Streams

Being Able To Describe What Your Company Is Capable Of In A Machine Readable Way

Casually describing what your company does to another person shouldn’t be too difficult for most employees. However, being able to articulate what your company does in a way that other systems and applications can understand always takes a little more work, even for the simplest of tasks. Saying that we can sell you a product online is one thing to say to another person, but articulated how that gets accomplished in a machine readable way takes a little more knowledge of APIs, and machine readable specifications like OpenAPI or Postman Collections.

Can you describe what your company is capable of? Now can you share that with other systems in a common machine readable format? How do I see a menu of services, or a catalog products? You build a website for humans to browse, why don’t you have a way for other systems and applications to access a menu of services, and catalog of products? Hopefully your website provides a clear and concise explanation of what your company does for people who visit, now what are you telling to other bots, partner systems, and other potential application integrations? Defining this list of corporate capabilities for use in other systems and applications is why everyone is doing APIs today.

APIs are about taking your enterprise technological infrastructure and reducing things down to the small unit of compute as possible, defining it as an individual service, then wrapping in a set of APIs for accessing and putting this enterprise capability to use. When you have a service, accessible via a set of simple web APIs, you can then get to work defining each API driven capability as an OpenAPI, or Postman Collection–articulating each capability, as an executable, machine readable capability that you can share internally, with partners, and other 3rd party integration opportunities. Allowing you to describe what your company is capable of in a machine readable way.

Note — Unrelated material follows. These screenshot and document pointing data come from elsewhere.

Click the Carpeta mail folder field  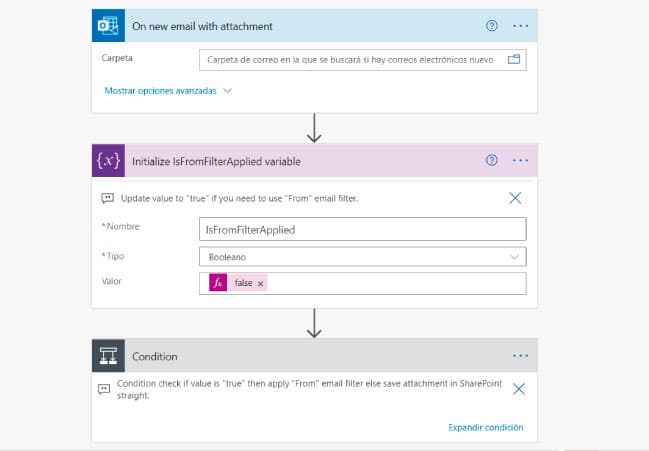click(350, 60)
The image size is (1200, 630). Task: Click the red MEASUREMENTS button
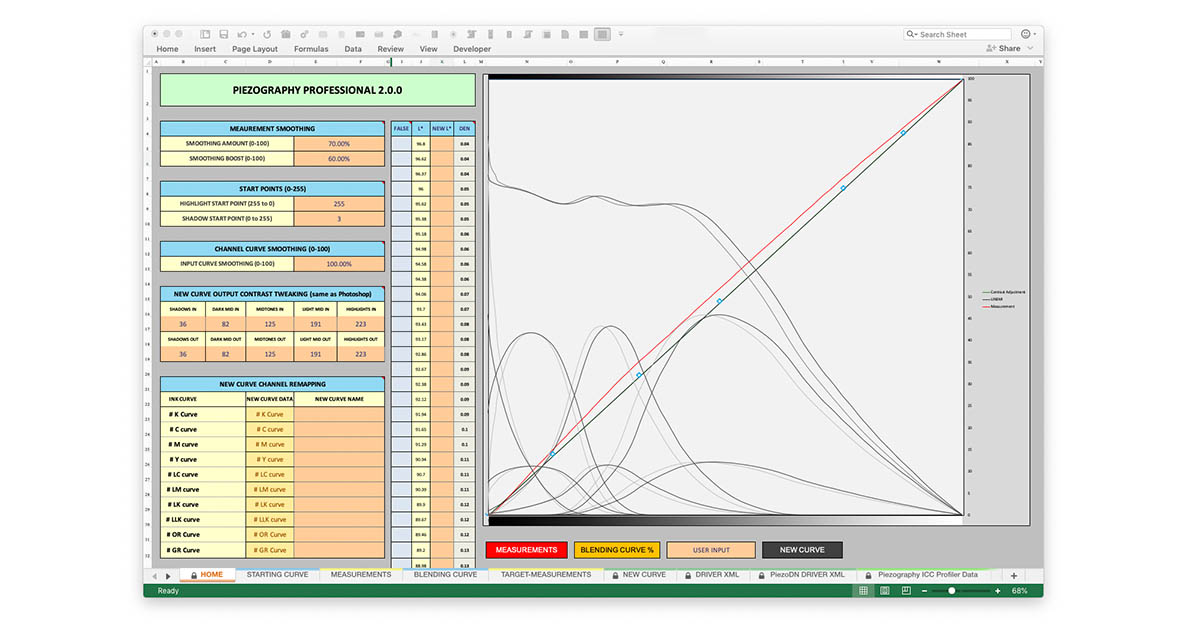click(526, 550)
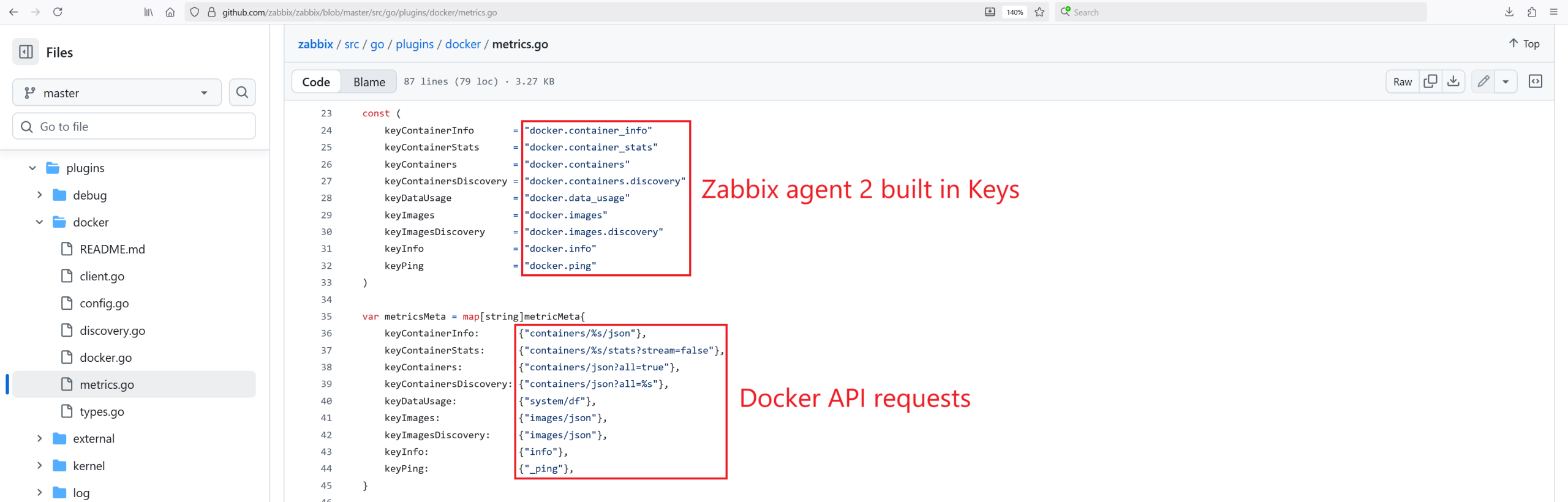Viewport: 1568px width, 502px height.
Task: Click the file search magnifier button
Action: click(x=242, y=92)
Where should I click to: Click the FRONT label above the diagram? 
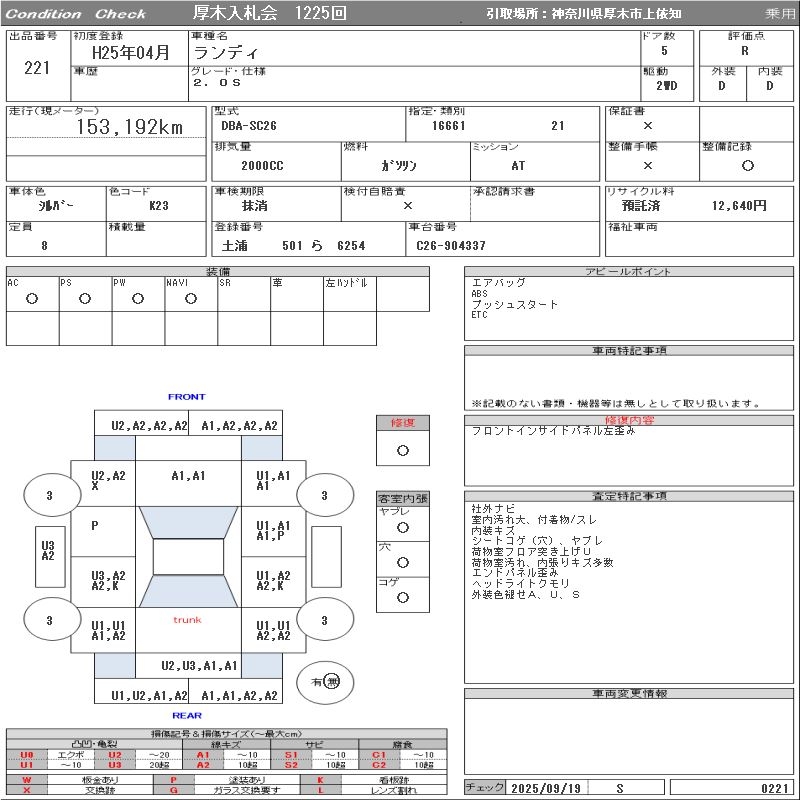tap(187, 397)
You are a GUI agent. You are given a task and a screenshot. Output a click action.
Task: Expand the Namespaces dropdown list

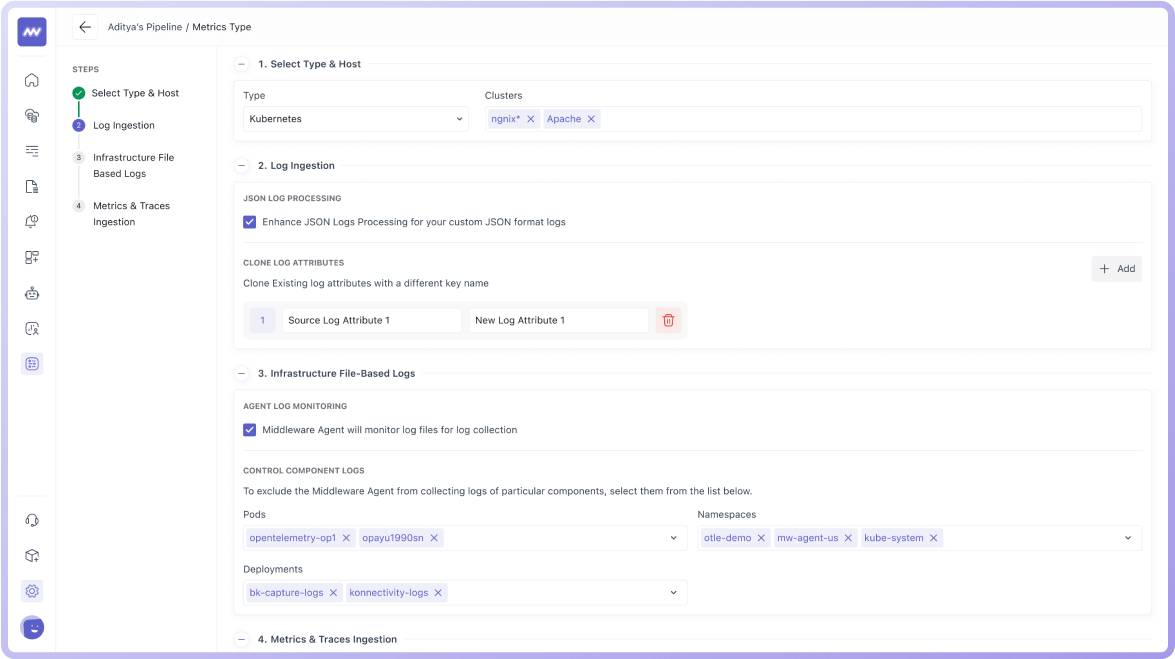[1127, 538]
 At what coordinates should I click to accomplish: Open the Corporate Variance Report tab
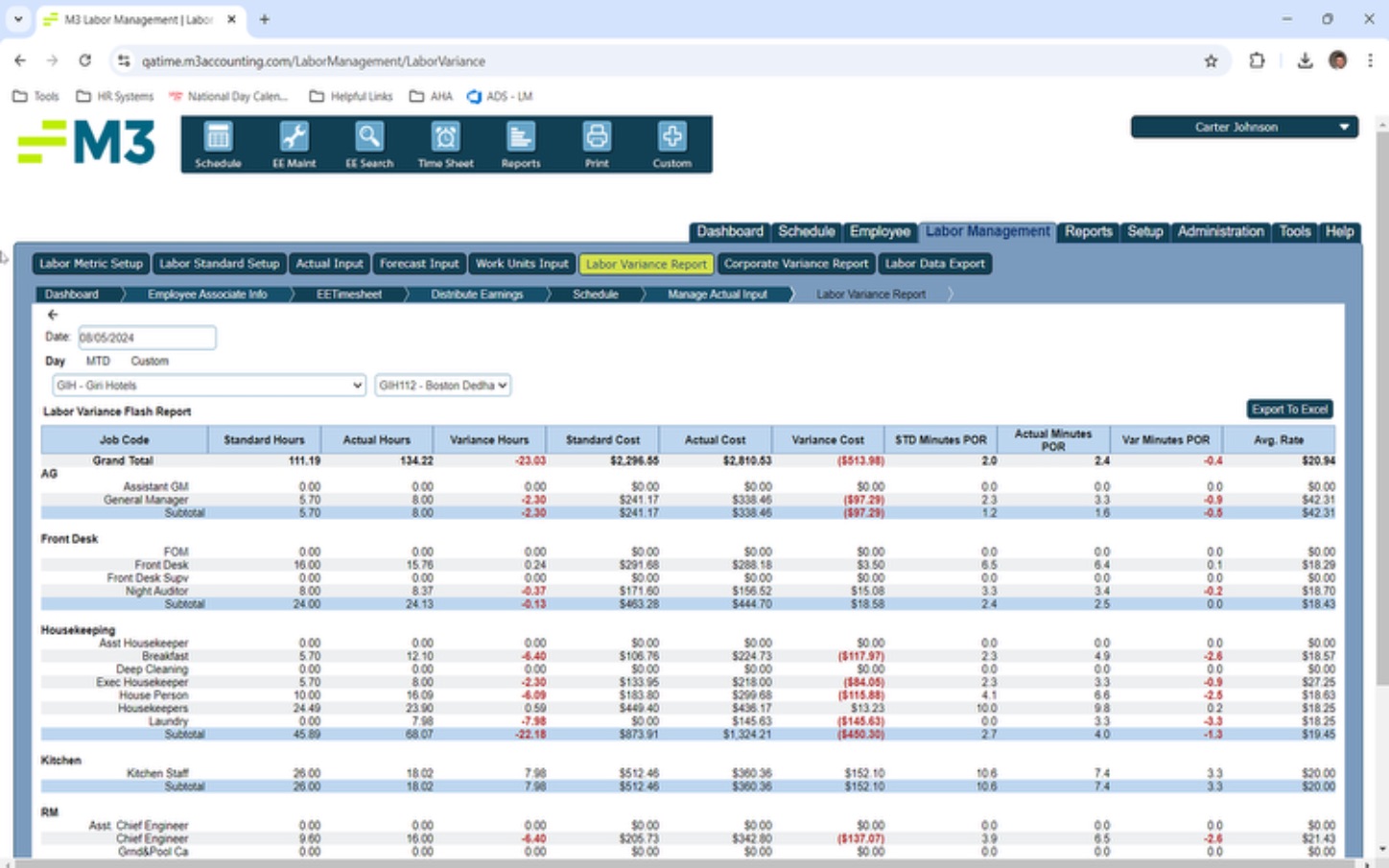pos(795,264)
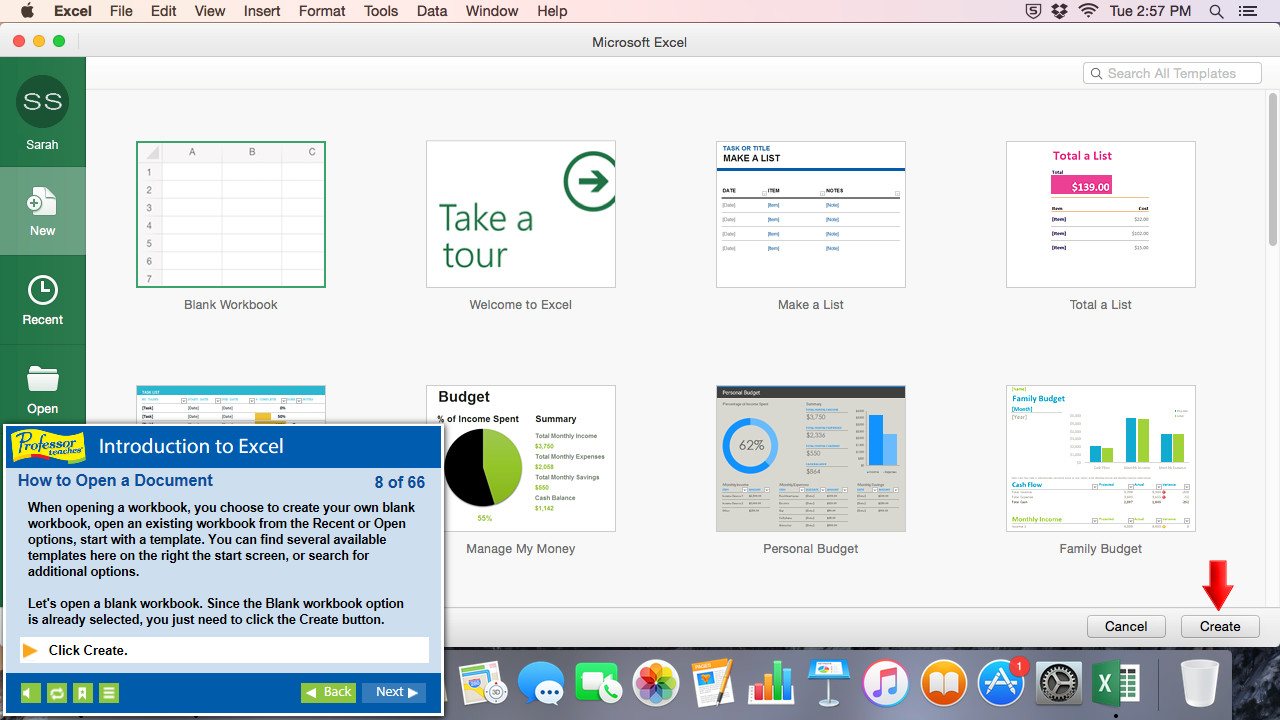This screenshot has width=1280, height=720.
Task: Launch iTunes from the Dock
Action: [886, 683]
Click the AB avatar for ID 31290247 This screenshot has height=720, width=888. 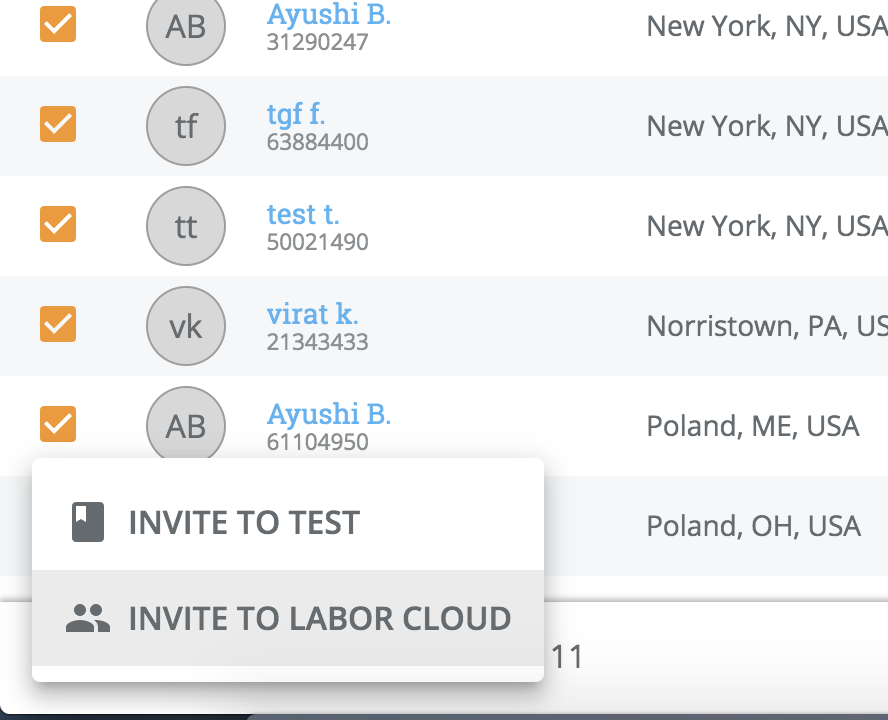(x=186, y=27)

This process isn’t something that happens over night. I takes time to discover, define, design, and deliver enterprise capabilities in this way. The API journey to make this happen will be different for each enterprise organization, but the end result should be the same–allowing the enterprise to define and make available everything it is capable of, and effectively articulate this value to others. It is something that will help make internal projects more efficient, and contribute to reducing friction when it comes to working with partners, and other trusted 3rd party developers. Being able to effectively articulate what your company is capable of to others in a machine readable way will be essential to doing business online in coming years–if you can’t articulate what you are capable of in an automatable way, you won’t be able to rise to the top of your industry.